(Saved entries)

########

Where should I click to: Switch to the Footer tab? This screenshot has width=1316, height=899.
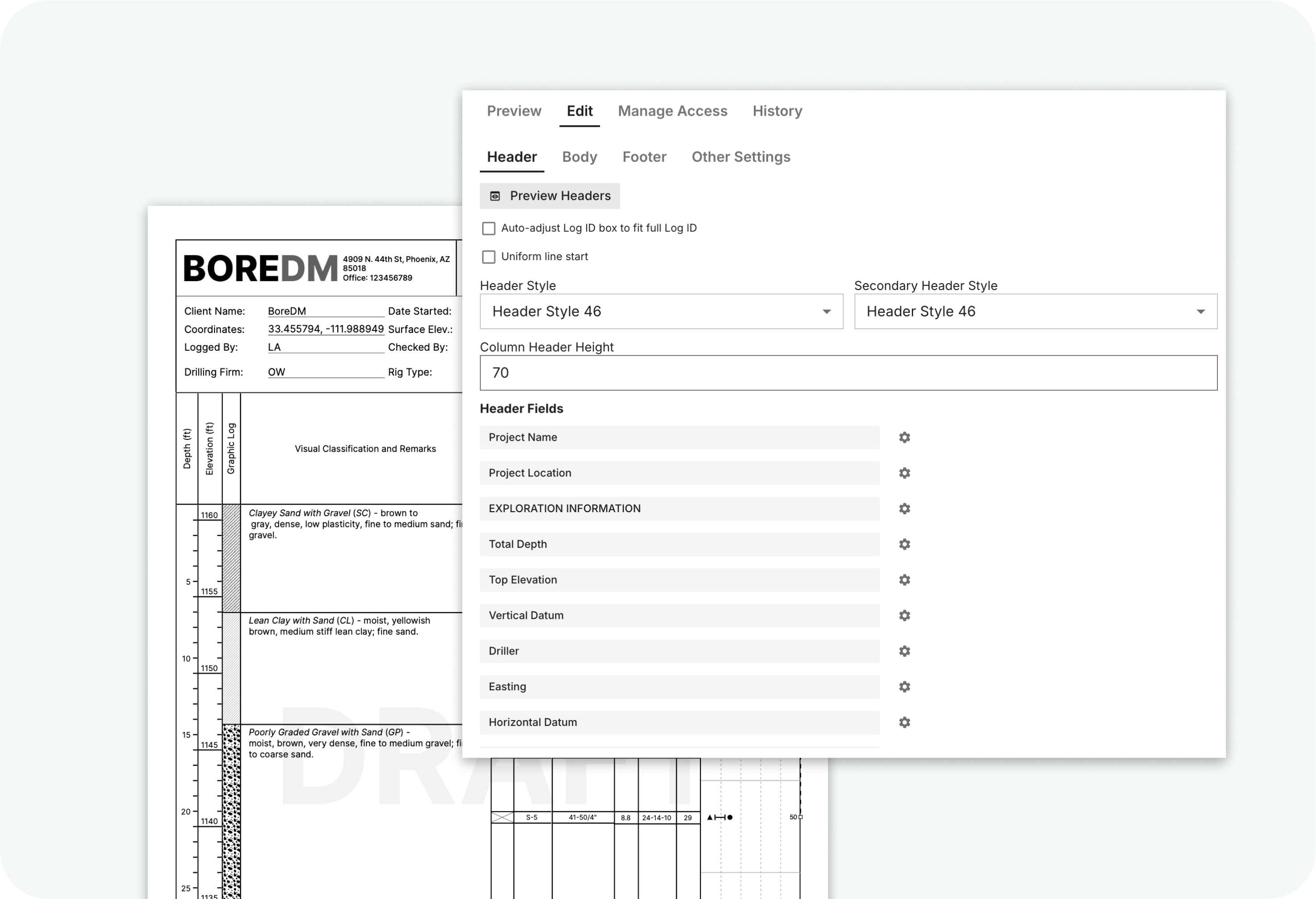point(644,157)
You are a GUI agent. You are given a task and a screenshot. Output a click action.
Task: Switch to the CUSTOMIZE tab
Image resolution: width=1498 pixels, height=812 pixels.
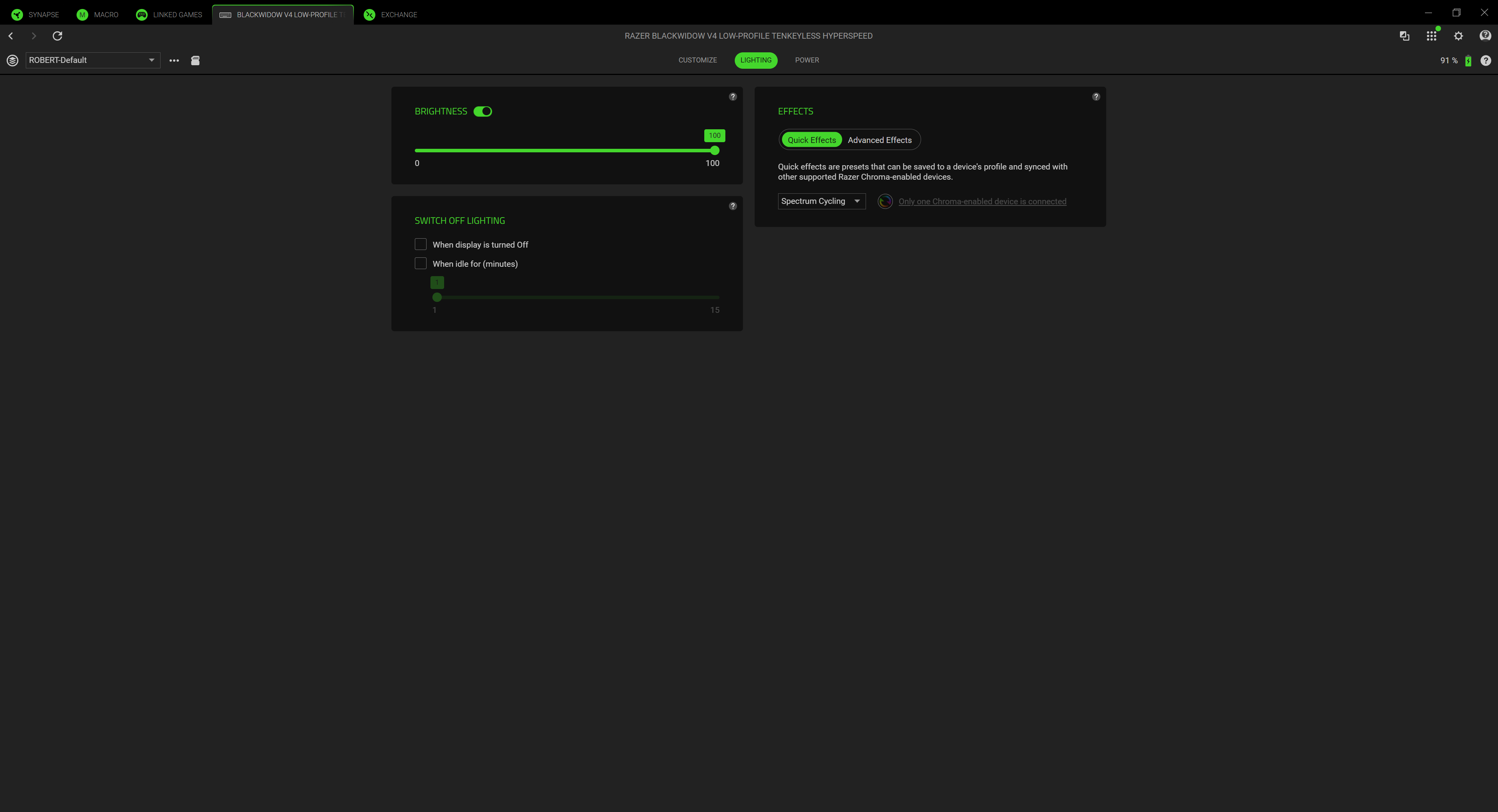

########

--- What is needed ---
Reproduce only the lines from the line with "You are a GUI" to the end of the entries. Keep both ends, copy them exactly, and omit every picture.

--- Task answer ---
You are a GUI agent. You are given a task and a screenshot. Output a click action.
Task: Switch to the CUSTOMIZE tab
Image resolution: width=1498 pixels, height=812 pixels.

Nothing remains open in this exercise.